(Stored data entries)
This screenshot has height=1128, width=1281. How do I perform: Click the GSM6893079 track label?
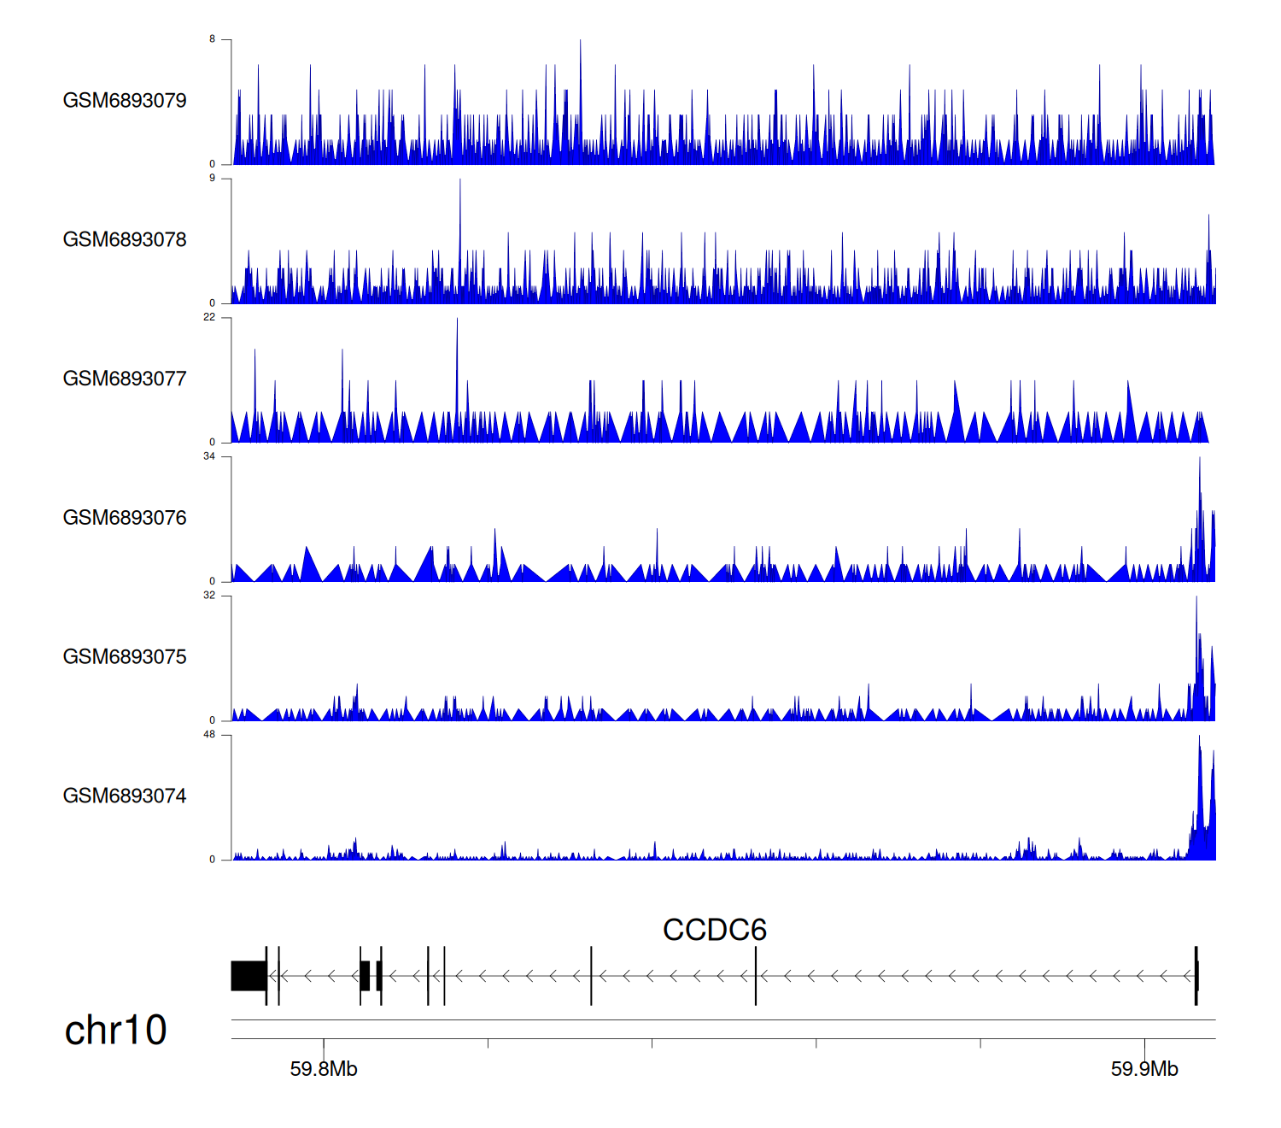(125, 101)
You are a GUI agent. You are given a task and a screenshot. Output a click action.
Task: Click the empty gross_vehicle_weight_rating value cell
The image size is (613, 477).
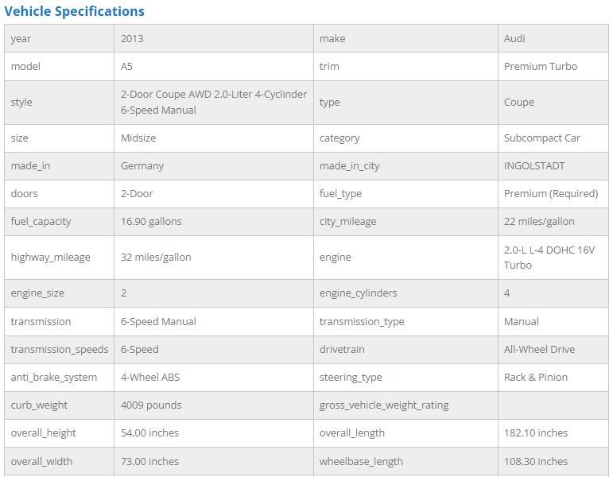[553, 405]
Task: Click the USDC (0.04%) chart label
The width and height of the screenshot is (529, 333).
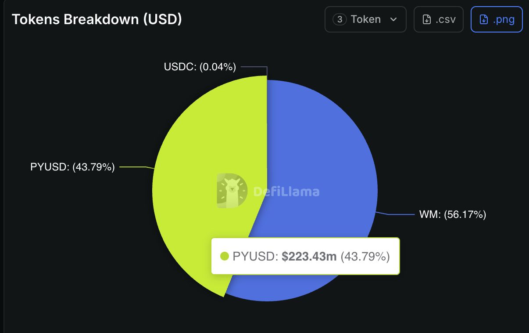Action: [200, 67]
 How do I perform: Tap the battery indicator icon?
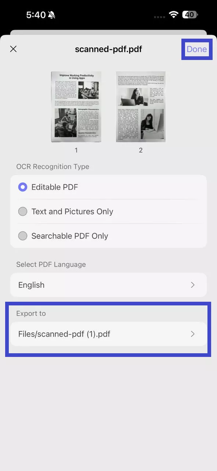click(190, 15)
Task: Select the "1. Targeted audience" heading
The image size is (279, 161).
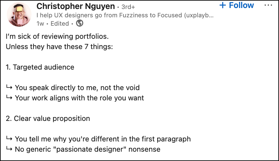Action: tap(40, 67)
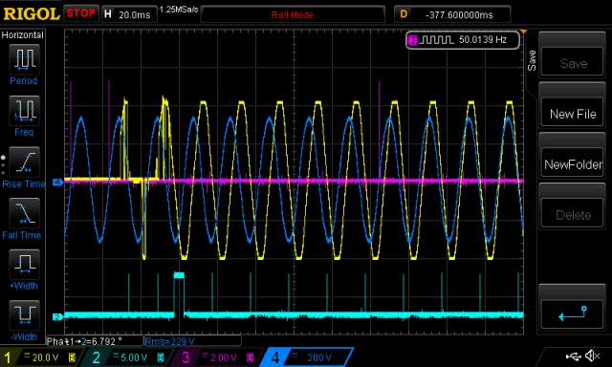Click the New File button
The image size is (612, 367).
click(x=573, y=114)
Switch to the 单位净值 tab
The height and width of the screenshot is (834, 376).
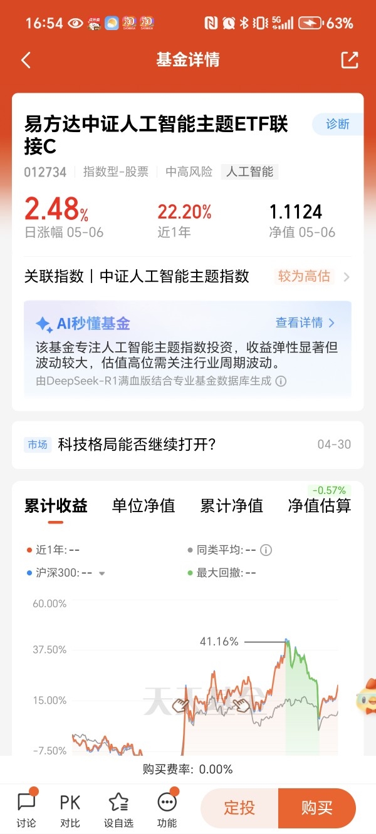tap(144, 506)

**What to work on:** In the records above, find the line that contains "The image size is (613, 477).". Print it and every later line exactly, omitting the pictures.

**Result below:**
The image size is (613, 477).
[553, 405]
Task: Click the USDC (0.04%) chart label
The width and height of the screenshot is (529, 333).
Action: [200, 67]
 How do I perform: Tap the battery indicator icon?
click(190, 15)
Task: Select the "1. Targeted audience" heading
The image size is (279, 161).
Action: tap(40, 67)
Click the New File button
The image size is (612, 367).
click(x=573, y=114)
Switch to the 单位净值 tab
The height and width of the screenshot is (834, 376).
tap(144, 506)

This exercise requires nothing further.